CANBERRA OBSERVED: News Weekly
Behind the skills shortage in the not-so-clever country
, March 26, 2005
The strong Australian economy, including the country's longest running housing boom, has exposed a national disgrace which has been brewing for more than two decades - the lack of a comprehensive and far-sighted approach to training in traditional apprenticeships.
Anyone would think that the problem has just suddenly surfaced in the past couple of months, judging by the number of people who have become experts on the "skills crisis".
Indeed, Treasurer Peter Costello was correct in telling Liberal and National Party MPs recently that it seemed as if "every parrot in every pet shop is talking about skills".
However, the fact is there is nothing new about the "skills crisis", and whereas the Howard Government and the Labor Opposition have been pointing the finger at each other, the culprits are many and are not confined to the major political parties.
Prime Minister John Howard also tried to deflect criticism from his Government by claiming that the skills crisis was merely a product of an "economy running at full capacity".
But the problems run much deeper and will remain even if the economy slows and unemployment creeps back up again - as it appears it is already doing.
The real culprits include corporate Australia; changing demographics, particularly the ageing population; years of government neglect of older workers who have been laid off during the long period of the destruction of Australian manufacturing industry; and an education system which has shown a disdain for technical and non-academic qualifications.
The culprits also include the bi-partisan push for privatisation of government enterprises, such as in the defence and electricity industries, and a similar bi-partisan push to run down others such as the railways.
They also include the private sector where large companies such as BHP have all but abandoned what they once saw as a social obligation to employ large numbers of apprentices each year, in good times and in bad.
Certainly, the former Hawke-Keating Labor Government appeared to fall for the idea that a university education was the key to success for school graduates - however dubious the degree.
Labor also was enthusiastic about creating many "new" universities from former colleges of advanced education, and in pushing the number of people who attained Year 12 to record numbers whether this was appropriate or not.
But the Keating "Clever Country" has given way to the "Skill-less Country" because, while there are record numbers matriculating into university, students have also shunned traditional trades or not been able to find employers to take them on.
The Howard Government, which is approaching a decade in office, cannot continue to blame the former Labor administration every time something goes wrong.
For some time, particularly under former federal Education Minister David Kemp, it has boasted about the record number of "new apprenticeships" it had helped create.
The Government was still boasting as recently as last week that there were 393,000 apprentices being trained in Australia, compared with only 144,000 in the last year of the Keating Government.
At the last election, it also promised to establish 24 new technical colleges throughout Australia - running a dual system virtually in competition with the states.
Recently, it has also flagged the idea of importing up to 20,000 new migrants each year with ready-made qualifications - as an emergency measure.

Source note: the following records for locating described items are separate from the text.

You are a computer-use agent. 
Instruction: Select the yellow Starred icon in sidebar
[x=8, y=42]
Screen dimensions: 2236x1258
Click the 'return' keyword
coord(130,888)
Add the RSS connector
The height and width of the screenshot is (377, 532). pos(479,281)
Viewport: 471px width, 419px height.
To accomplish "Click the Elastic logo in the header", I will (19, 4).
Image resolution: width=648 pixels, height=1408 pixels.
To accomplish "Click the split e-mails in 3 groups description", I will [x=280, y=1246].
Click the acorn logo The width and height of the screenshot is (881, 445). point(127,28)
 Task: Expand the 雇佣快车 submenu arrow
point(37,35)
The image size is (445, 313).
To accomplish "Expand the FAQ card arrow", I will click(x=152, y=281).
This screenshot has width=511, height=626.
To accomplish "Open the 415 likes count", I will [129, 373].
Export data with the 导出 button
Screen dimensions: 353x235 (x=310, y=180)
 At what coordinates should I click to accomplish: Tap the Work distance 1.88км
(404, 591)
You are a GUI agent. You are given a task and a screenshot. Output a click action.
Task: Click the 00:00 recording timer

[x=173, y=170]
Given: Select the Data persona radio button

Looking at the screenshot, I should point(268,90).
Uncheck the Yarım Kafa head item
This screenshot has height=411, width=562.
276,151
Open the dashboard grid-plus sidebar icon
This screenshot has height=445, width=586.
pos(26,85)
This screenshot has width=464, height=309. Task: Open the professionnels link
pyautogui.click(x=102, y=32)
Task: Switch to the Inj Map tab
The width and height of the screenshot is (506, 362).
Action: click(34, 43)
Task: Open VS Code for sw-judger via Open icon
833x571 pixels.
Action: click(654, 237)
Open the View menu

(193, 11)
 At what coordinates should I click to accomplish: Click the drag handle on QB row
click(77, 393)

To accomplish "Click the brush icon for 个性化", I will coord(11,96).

But the Howard Government has also permitted the establishment of "new trades", such as truck-driving, sales, cocktail-bar waiting, and fast-food service in response to what it says is market demand for jobs.
Labor criticism of the Government's new trades has provoked claims from Mr Howard that they are guilty of being "job snobs".
But name-calling and blame-shifting will not solve the problem, and it appears that the Coalition itself has been exposed for realising the extent of the problem far too late.